Assigned task ->
Two lines mark the range in the entries below: the one holding "This screenshot has width=1080, height=647." and the one holding "You are a computer-use agent. The image". Set down those two and all lines between them, exactly.

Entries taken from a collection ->
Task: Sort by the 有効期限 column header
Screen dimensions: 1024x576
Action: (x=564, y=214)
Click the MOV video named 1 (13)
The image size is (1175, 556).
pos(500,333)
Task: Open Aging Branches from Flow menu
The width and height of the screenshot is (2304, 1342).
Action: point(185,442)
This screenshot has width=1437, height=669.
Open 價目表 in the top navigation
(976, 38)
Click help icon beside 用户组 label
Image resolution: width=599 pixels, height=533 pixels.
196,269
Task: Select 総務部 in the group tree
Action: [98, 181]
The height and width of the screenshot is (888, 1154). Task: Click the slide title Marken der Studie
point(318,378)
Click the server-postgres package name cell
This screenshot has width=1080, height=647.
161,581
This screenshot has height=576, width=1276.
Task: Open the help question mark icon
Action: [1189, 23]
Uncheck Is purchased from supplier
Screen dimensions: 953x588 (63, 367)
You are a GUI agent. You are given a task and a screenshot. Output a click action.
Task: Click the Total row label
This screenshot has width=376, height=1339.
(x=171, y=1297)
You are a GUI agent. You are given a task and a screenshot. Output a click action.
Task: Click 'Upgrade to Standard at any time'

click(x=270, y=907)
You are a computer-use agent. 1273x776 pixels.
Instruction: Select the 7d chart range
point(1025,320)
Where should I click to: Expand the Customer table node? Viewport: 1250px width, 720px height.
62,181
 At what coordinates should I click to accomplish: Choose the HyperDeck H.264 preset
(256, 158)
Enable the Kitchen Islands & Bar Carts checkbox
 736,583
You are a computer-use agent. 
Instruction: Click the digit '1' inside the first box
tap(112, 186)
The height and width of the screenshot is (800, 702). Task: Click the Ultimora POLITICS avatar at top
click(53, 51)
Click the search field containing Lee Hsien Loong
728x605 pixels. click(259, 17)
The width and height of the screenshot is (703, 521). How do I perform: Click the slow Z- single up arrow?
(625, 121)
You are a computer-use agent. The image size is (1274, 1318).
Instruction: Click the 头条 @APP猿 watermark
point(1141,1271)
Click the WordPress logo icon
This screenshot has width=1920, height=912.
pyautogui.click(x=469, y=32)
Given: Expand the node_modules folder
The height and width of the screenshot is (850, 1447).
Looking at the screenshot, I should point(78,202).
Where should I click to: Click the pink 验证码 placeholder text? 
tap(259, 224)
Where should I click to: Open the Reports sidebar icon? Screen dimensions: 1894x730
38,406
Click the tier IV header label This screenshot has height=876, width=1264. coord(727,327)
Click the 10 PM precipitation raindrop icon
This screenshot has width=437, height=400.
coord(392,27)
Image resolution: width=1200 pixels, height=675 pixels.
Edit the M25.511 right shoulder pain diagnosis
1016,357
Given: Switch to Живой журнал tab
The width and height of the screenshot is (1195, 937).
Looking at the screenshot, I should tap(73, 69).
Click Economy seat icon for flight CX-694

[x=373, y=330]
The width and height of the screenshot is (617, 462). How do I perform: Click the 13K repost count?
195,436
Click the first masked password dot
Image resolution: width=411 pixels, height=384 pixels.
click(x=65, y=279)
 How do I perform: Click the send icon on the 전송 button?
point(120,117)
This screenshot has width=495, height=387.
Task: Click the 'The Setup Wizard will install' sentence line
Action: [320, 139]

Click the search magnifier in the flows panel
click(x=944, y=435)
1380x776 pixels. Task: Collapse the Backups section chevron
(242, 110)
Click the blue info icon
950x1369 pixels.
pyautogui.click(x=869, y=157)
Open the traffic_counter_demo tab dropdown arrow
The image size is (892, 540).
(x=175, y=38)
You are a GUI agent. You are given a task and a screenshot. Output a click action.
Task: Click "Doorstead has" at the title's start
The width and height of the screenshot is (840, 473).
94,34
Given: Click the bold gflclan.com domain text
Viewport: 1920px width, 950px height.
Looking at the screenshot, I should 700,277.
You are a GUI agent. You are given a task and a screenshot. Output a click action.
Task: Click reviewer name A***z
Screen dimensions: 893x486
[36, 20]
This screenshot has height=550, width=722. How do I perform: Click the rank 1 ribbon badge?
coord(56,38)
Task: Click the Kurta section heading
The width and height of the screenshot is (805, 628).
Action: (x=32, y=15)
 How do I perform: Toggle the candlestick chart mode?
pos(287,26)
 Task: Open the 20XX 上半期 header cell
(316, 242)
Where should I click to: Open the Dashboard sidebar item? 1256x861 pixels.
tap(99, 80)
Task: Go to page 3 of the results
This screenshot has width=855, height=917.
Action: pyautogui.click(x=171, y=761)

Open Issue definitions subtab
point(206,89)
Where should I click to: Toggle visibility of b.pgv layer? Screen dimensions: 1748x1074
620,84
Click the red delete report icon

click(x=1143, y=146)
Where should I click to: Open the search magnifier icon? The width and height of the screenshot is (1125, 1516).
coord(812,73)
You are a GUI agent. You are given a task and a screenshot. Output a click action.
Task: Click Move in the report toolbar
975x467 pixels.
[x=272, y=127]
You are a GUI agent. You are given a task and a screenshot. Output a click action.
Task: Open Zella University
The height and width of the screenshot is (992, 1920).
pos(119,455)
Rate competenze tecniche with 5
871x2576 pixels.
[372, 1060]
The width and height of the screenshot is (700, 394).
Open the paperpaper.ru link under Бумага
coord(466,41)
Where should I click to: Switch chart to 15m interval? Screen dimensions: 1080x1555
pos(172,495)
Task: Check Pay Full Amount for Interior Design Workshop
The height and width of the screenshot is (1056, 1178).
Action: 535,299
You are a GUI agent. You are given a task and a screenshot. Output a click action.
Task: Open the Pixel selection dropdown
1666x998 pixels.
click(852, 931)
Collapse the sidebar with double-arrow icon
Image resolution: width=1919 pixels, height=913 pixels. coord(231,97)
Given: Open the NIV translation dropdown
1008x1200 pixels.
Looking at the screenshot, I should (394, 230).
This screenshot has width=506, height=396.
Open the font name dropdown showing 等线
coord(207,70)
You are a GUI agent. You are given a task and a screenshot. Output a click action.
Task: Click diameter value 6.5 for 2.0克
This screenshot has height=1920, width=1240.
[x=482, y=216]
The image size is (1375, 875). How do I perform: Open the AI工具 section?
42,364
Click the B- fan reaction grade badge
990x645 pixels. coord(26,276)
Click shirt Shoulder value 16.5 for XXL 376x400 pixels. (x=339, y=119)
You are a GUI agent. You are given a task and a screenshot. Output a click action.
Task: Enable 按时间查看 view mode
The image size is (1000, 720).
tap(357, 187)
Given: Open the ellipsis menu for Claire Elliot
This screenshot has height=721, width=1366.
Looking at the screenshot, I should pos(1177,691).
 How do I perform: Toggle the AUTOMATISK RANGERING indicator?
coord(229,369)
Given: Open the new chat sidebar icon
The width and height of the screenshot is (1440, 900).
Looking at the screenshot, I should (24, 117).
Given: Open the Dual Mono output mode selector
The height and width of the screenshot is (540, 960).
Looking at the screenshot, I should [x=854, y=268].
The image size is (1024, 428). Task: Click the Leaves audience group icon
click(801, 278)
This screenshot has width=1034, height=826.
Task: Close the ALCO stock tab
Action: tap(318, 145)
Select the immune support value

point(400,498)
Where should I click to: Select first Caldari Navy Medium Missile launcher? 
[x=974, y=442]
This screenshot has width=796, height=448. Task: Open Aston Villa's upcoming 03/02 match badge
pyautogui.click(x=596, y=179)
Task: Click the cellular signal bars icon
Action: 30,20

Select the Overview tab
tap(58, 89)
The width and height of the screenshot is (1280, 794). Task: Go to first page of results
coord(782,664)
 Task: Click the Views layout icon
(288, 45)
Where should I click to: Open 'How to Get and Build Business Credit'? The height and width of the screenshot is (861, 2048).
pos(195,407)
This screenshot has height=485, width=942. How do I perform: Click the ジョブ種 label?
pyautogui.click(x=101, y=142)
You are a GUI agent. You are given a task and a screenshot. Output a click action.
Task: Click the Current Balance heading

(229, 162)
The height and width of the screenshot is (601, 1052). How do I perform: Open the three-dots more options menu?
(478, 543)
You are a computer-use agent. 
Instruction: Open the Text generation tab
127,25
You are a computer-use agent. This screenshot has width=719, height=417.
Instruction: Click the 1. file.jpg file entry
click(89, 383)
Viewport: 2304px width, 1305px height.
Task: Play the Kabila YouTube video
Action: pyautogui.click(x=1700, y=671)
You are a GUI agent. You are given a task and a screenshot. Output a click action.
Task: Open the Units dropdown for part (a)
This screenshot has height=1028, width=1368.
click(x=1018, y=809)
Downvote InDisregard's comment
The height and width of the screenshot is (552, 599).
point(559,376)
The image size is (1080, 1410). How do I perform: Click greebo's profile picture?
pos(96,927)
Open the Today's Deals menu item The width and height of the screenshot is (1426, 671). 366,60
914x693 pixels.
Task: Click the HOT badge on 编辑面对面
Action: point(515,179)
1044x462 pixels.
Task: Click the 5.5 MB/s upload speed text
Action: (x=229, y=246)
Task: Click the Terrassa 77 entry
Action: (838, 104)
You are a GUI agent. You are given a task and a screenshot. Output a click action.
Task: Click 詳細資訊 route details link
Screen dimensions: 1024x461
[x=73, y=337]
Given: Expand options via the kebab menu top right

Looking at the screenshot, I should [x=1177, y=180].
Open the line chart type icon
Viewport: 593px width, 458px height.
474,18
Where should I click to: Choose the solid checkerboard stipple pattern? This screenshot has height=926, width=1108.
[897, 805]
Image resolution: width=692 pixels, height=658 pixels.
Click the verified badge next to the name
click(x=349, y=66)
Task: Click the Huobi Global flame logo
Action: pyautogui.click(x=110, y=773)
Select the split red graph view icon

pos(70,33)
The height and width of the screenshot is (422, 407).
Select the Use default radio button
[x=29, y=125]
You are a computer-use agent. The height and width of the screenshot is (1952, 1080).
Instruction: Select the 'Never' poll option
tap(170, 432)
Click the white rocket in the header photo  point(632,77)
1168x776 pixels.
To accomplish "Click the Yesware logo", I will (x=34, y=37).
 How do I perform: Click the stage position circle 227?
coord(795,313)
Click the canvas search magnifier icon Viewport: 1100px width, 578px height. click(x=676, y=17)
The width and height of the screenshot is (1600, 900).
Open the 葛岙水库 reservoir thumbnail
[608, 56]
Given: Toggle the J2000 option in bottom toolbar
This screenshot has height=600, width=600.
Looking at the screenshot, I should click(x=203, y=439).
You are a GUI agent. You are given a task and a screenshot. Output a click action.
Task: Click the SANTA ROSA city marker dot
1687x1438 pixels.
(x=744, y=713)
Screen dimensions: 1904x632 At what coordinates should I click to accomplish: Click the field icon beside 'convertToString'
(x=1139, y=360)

Result of this task ->
This screenshot has width=1080, height=647.
161,581
This screenshot has height=576, width=1276.
Task: Open the help question mark icon
Action: [1189, 23]
Uncheck Is purchased from supplier
Screen dimensions: 953x588 (63, 367)
You are a GUI agent. You are given a task and a screenshot. Output a click action.
Task: Click the Total row label
This screenshot has width=376, height=1339.
(x=171, y=1297)
You are a GUI agent. You are given a task and a screenshot. Output a click action.
Task: Click 'Upgrade to Standard at any time'

click(x=270, y=907)
You are a computer-use agent. 1273x776 pixels.
Instruction: Select the 7d chart range
point(1025,320)
Where should I click to: Expand the Customer table node? Viewport: 1250px width, 720px height.
62,181
 At what coordinates should I click to accomplish: Choose the HyperDeck H.264 preset
(256, 158)
Enable the Kitchen Islands & Bar Carts checkbox
 736,583
You are a computer-use agent. 
Instruction: Click the digit '1' inside the first box
tap(112, 186)
The height and width of the screenshot is (800, 702). Task: Click the Ultimora POLITICS avatar at top
click(53, 51)
Click the search field containing Lee Hsien Loong
728x605 pixels. click(259, 17)
The width and height of the screenshot is (703, 521). How do I perform: Click the slow Z- single up arrow?
(625, 121)
You are a computer-use agent. The image size is (1274, 1318).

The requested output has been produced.